Excerpts from a dataset:
=======
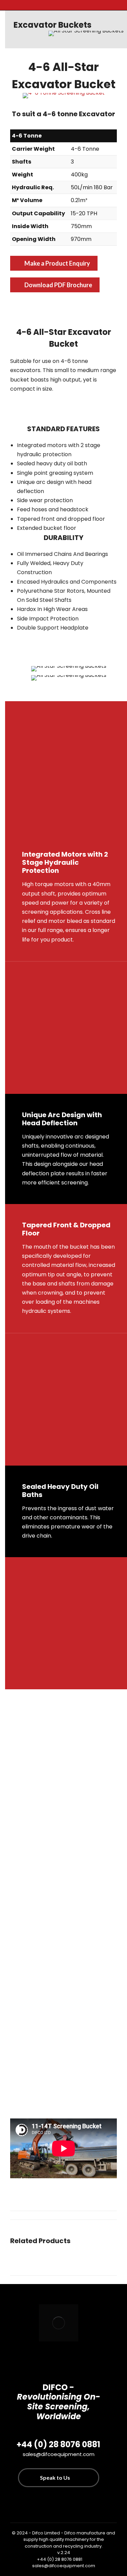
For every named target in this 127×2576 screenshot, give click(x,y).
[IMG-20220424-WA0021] (69, 2055)
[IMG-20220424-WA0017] (69, 1856)
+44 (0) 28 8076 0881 (59, 2559)
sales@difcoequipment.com (63, 2565)
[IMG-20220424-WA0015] (69, 1756)
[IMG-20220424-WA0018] (69, 1955)
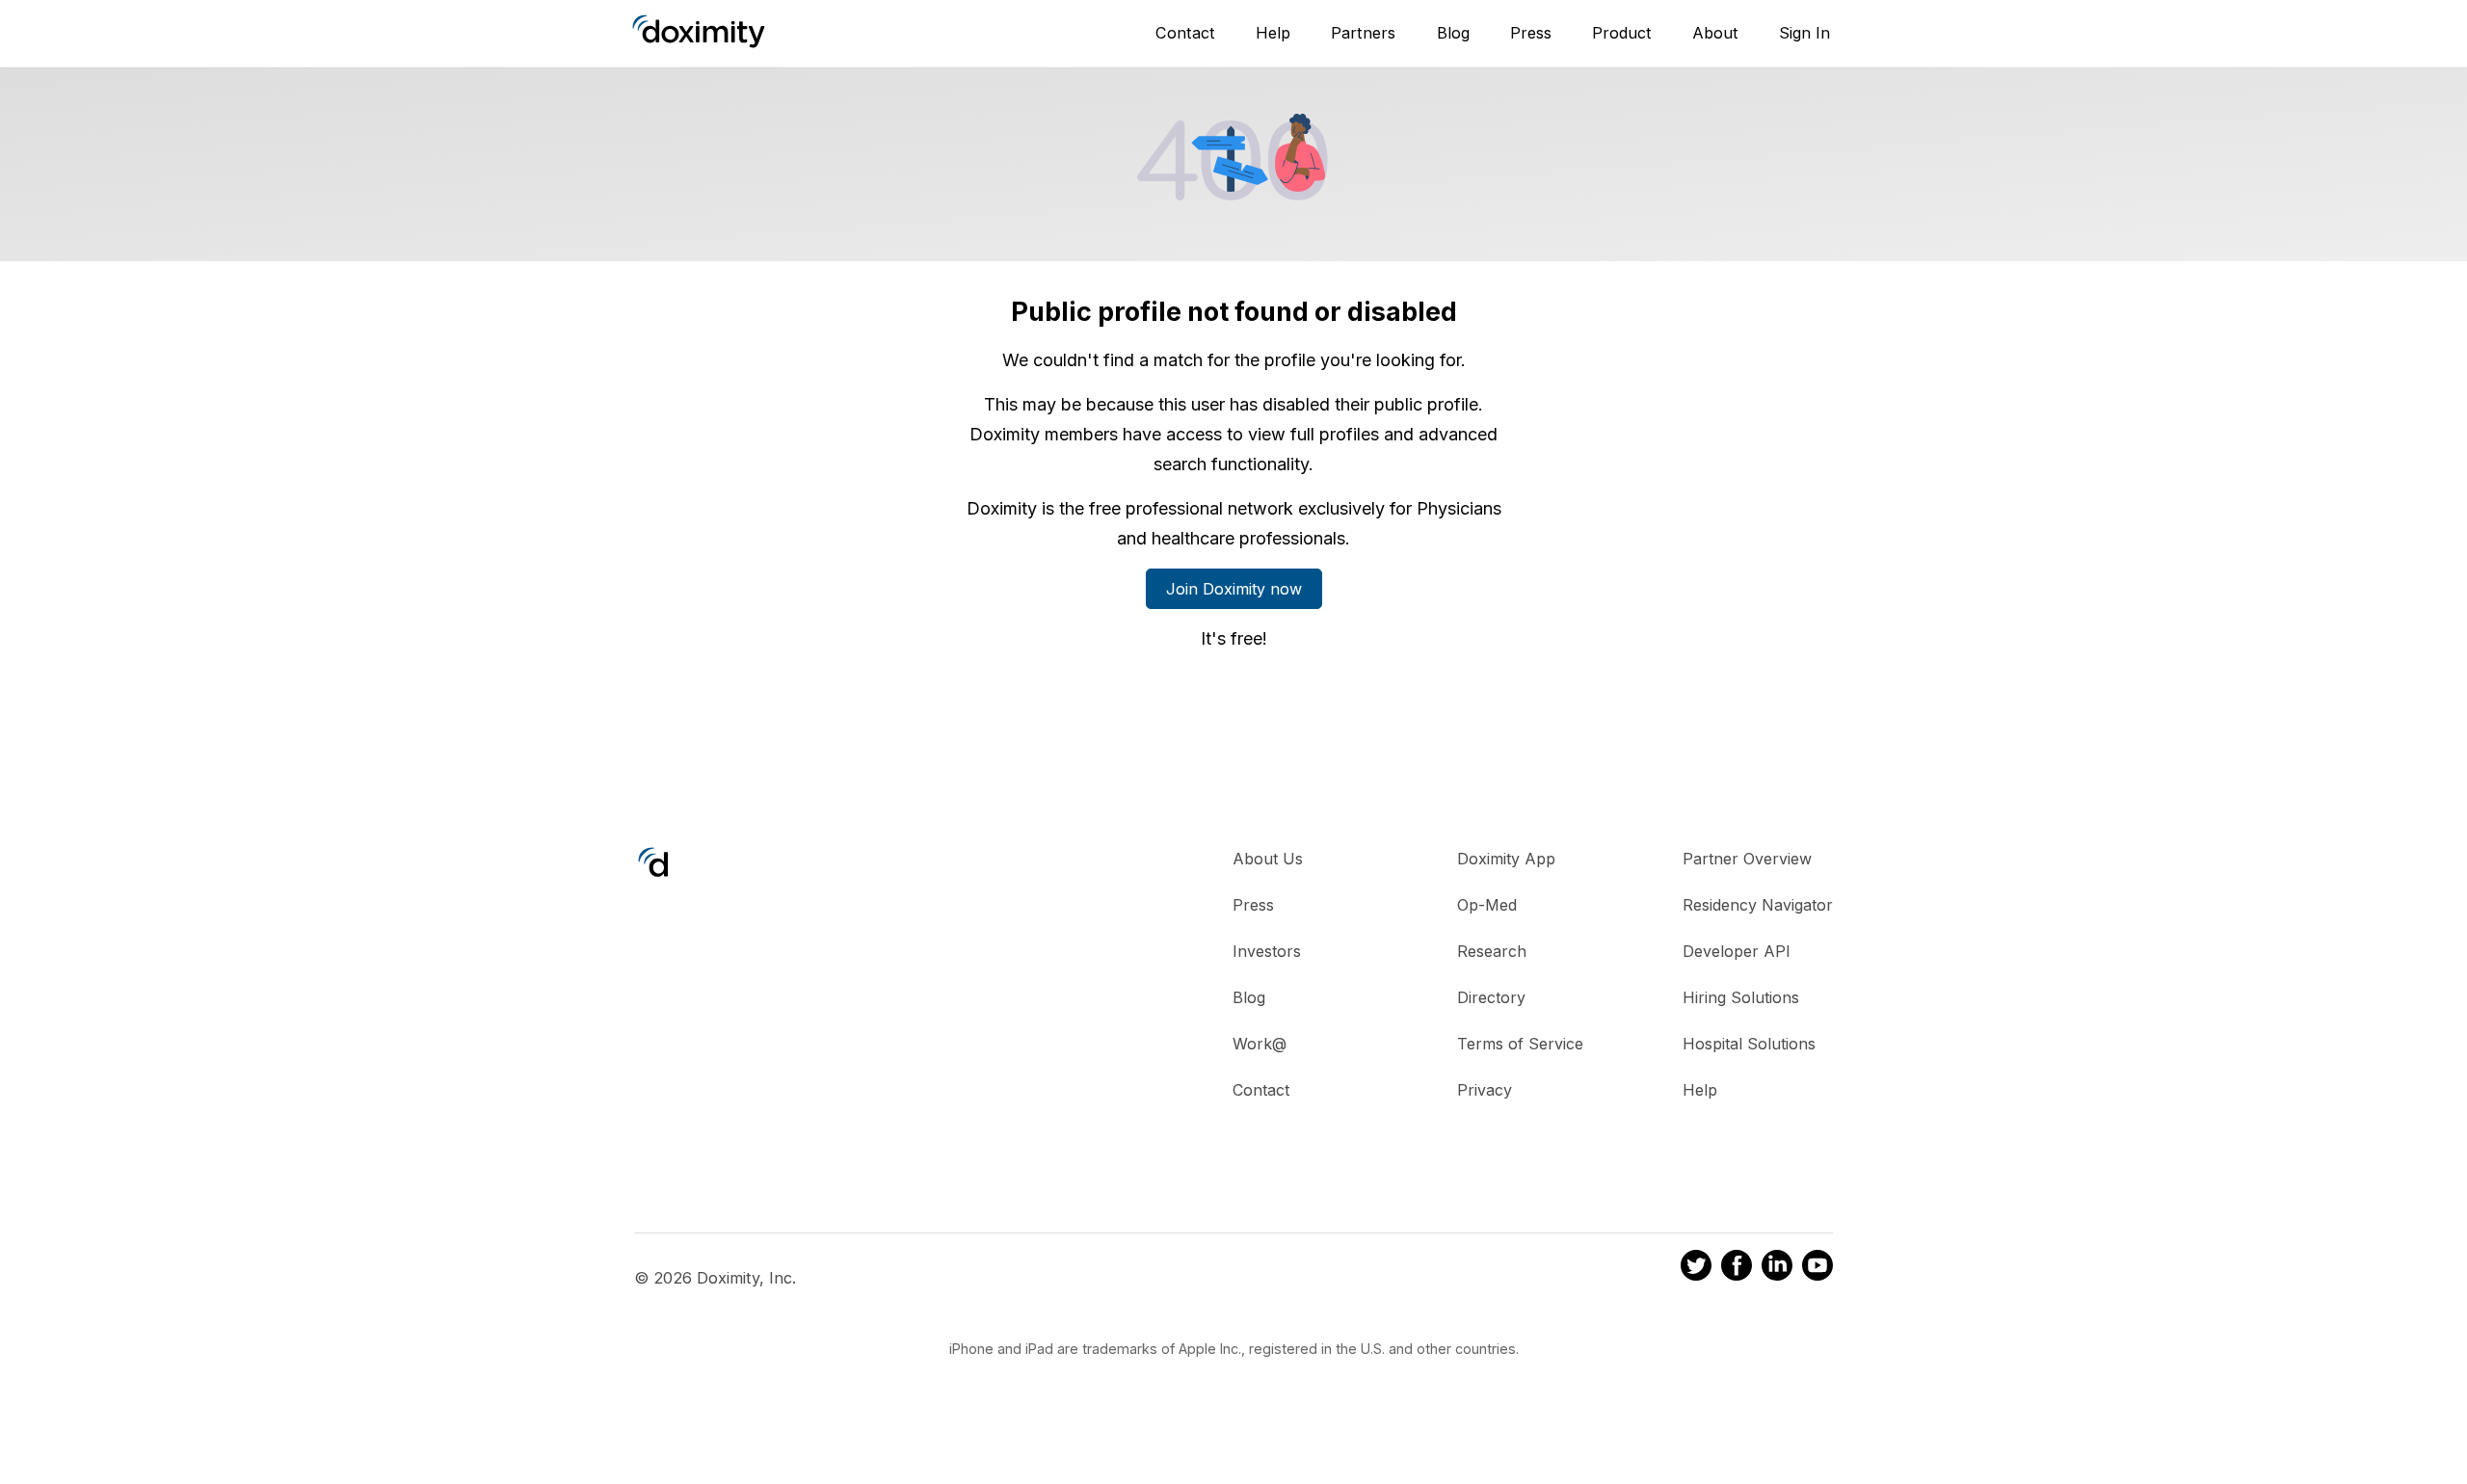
=======
Pictures are to be omitted; otherwise, write out the data exactly as it appears.

For every named target in this 127×2576 screenshot, give click(x,y).
[IMG-20220424-WA0021] (69, 2055)
[IMG-20220424-WA0017] (69, 1856)
+44 (0) 28 8076 0881 (59, 2559)
sales@difcoequipment.com (63, 2565)
[IMG-20220424-WA0015] (69, 1756)
[IMG-20220424-WA0018] (69, 1955)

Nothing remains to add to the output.